The climate experts of the UN Intergovernmental Panel on Climate Change (IPCC) have projected that to meet the Paris goals, emissions need to peak by 2025.
To limit temperature rise to 1.5C emissions need to be slashed almost in half by 2030.
Recent estimates by the Climate Analytics institute find global emissions could peak by 2024 or even as early as this year.
The IEA in its pre-Paris deal assessment predicted that carbon dioxide emissions tied to the energy sector -- responsible for more than 80 percent of CO2 emitted by human activity -- could reach 43 gigatonnes (Gt) in 2030.
But the agency now says that current efforts mean that figure will be 35Gt by 2030.
That difference was "equal to the current combined energy sector emissions of the United States and European Union", it said.
- Rising renewables -
Three technologies -- solar, wind and electric vehicles -- are largely behind the improved global warming estimates since 2015.
"Solar PV is projected to reduce emissions by around three Gt in 2030," the OCED now estimates, "roughly equivalent to the emissions from all the world's cars on the road today."
Wind power is expected to reduce emissions by two gigatonnes in 2030 and electric vehicles (EVs) by around one gigatonne, compared to pre-Paris Agreement scenarios.

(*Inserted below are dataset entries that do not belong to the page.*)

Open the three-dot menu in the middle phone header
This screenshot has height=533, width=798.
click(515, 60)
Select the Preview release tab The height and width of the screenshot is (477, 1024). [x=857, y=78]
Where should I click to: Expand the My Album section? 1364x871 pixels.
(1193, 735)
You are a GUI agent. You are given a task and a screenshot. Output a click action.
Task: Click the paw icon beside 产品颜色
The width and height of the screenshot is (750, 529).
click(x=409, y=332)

Photovoltaics (PVs) and wind power are expected to represent around 15 percent of global electricity production in 2030 - seven times the wind power and three times the PVs that the IEA predicted in 2015.
At the time, fleets of electric vehicles seemed a pipedream. The IEA anticipated that EVs would account for less than two percent of car sales by 2030.
It now estimates that more than a third will be purchases of electric vehicles by the end of the decade.
And the numbers are accelerating. "Clean energy technology adoption surged at an unprecedented pace over the last two years," said the IEA, noting a 50-percent increase in solar PV capacity and a 240-percent rise in EV sales.
The IEA attributes the progress -- unthinkable before the Paris Agreement -- to declining costs and public policy initiatives from China, the United States and Europe among others.
Five-year plans in China have raised ambitions for solar power and driven down global costs.
Off-shore wind projects in Europe "kick-started a global industry" and electric two-wheelers and buses "have seen significant uptake in India and other emerging markets", said the agency.